■ Source text:
================

# I groomed Kaizer's paws today!



## 4goldengirls (Jun 10, 2014)

Nice job! I've got a thing about grooming the paws since I love when they're neat and trimmed. I still haven't perfected it but I do pretty good.


----------



## aesthetic (Apr 23, 2015)

4goldengirls said:


> Nice job! I've got a thing about grooming the paws since I love when they're neat and trimmed. I still haven't perfected it but I do pretty good.


It's such an amazing feeling when you trim them really nicely, isn't it? I don't know if its just me, but I always feel really accomplished after I groom Kaizer.


----------



## 4goldengirls (Jun 10, 2014)

I feel exactly the same way.


----------



## pwrstrk02 (Aug 11, 2010)

im not sure if there is a how to on here. take a "needle rake"? and comb backwards then buzz everything that is sticking up, repeat once. easy peasy for me. the ear feathers though, i always butcher them. they look great in about a month though. i love pretty feets.


----------



## aesthetic (Apr 23, 2015)

I used this tutorial, except I did some things a little differently. I used my fingers to push the hair sticking up between the toes, down, and then use a pair of CHI brand scissors (i got them from PetSmart but i can't find them on their website..) to cut the fur sticking up from his pads. I laid the scissors flat on top of his pads and cut like that. I cut around the outside of his paws too, and then used my fingers to poke hair up between his toes, and cut that fuzz off. I always cut too much off during this part, and it makes his feet look a little funky, but I think with practice, I should get better. I hope that made sense
Morningsage Goldens Grooming 2


----------



## Tennyson (Mar 26, 2011)

I'm impressed. You did a really good job.


----------



## aesthetic (Apr 23, 2015)

Tennyson said:


> I'm impressed. You did a really good job.


Why thank you


----------

================

■ Requirements:
• A. Rewrite the paragraph of the paw-grooming thread that begins "I used this tutorial, except" as a short list of its steps.
• B. In the paw-grooming thread, what brand of scissors did aesthetic use, and where were they bought?
The lines that follow were taken from a different source.

■ Data block:
================

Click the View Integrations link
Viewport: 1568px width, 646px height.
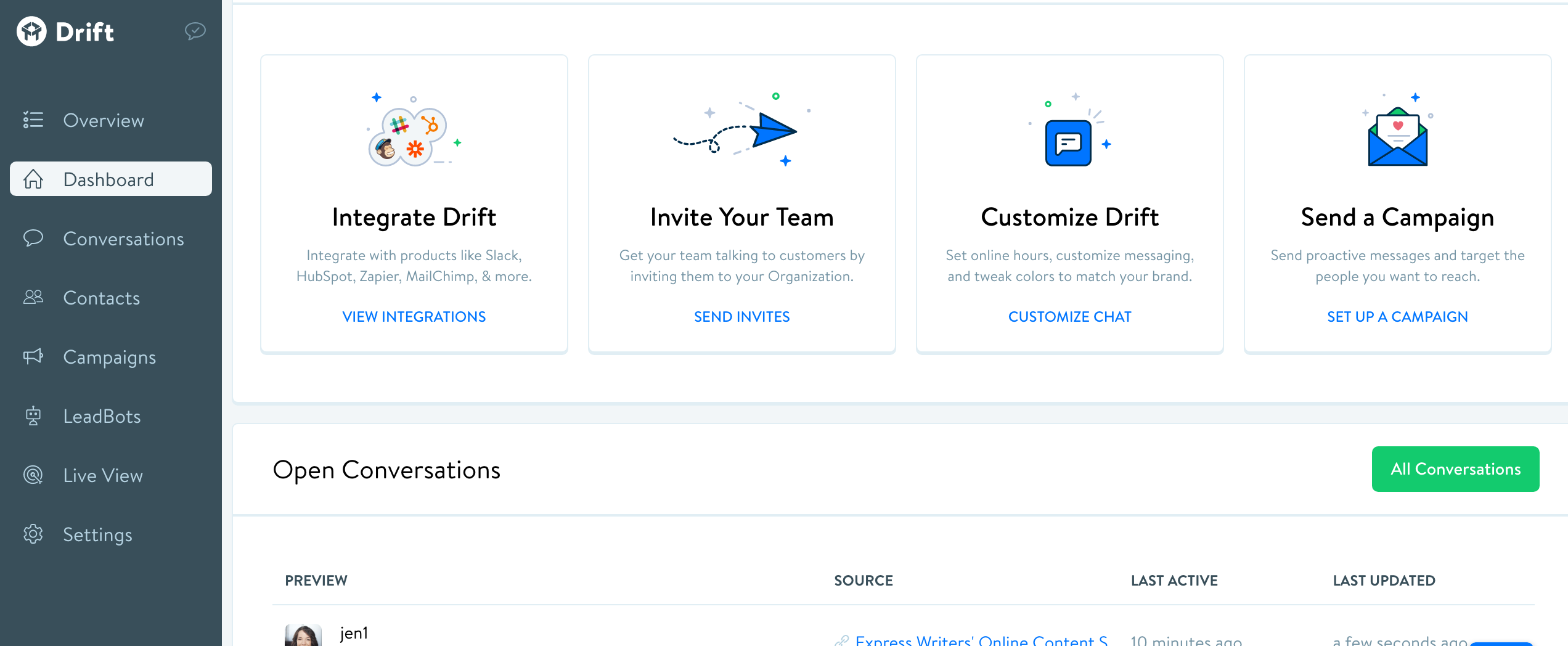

================

■ Solutions in order:
• A.
- Followed a tutorial, with some changes.
- Pushed the hair sticking up between the toes down with the fingers.
- Cut the fur sticking up from the pads with CHI brand scissors from PetSmart, holding them flat on top of the pads.
- Cut around the outside of the paws.
- Poked the hair between the toes up with the fingers and cut off that fuzz.
- Tends to cut too much in this last step, which makes the feet look a little funky, but expects to improve with practice.

• B. CHI brand scissors, bought from PetSmart.